[ЧТО СДЕЛАТЬ] Кого из ученых, по словам фрагмента о Резерфорде, он особенно любил?

[ФРАГМЕНТ ДОКУМЕНТА]
----------------------------------------

Резерфорд был очень общителен и любил беседовать с приезжими учеными, которых было много. Его отношение к чужой работе обычно было внимательным. В беседе Резерфорд легко оживлялся, любил шутки, при этом легко смеялся. Смех его был искренний, громкий и заразительный. Лицо его было очень выразительно — сразу было видно, в каком расположении духа он находится, озабочен ли он чем-нибудь. Его хорошее настроение выражалось в том, что он добродушно подсмеивался над собеседником: чем больше он подсмеивался, тем больше он был расположен к человеку. Так он шутил в разговоре с Бором, так он говорил с Ланжевеном, которых особенно любил. В его веселых замечаниях, сказанных самым добродушным образом, часто таилось большее, чем шутка. Помню, как он привел ко мне в лабораторию Милликена и сказал: «Позвольте вас представить Милликену, вы, несомненно, знаете, кто он. Покажите ему установку для получения сильных магнитных полей и расскажите о своих опытах, но вряд ли он будет слушать вас, он сам начнет рассказывать о своих опытах». Потом последовал смех, который значительно менее громко поддержал сам Милликен. После этого Резерфорд нас покинул, и я скоро убедился, что его пророчество оказалось правильным.

----------------------------------------

[ПРЕДОСТАВЛЕННЫЕ СВЕДЕНИЯ]
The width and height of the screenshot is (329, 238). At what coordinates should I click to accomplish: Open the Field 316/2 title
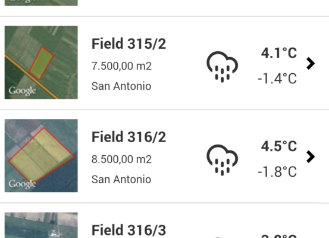(129, 137)
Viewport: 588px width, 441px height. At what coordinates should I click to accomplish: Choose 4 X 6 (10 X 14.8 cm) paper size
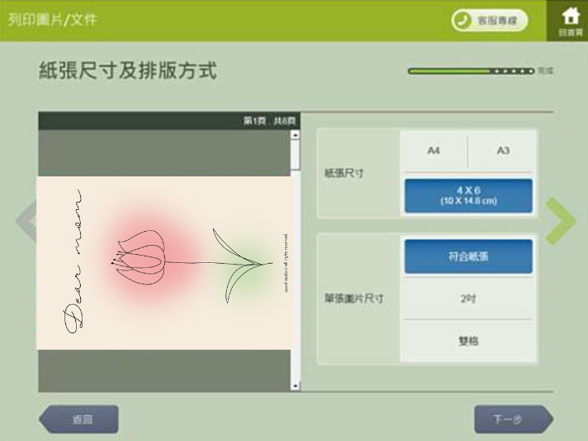click(468, 196)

----------------------------------------

[РЕЗУЛЬТАТ ЗАДАНИЯ] Резерфорд особенно любил Бора и Ланжевена.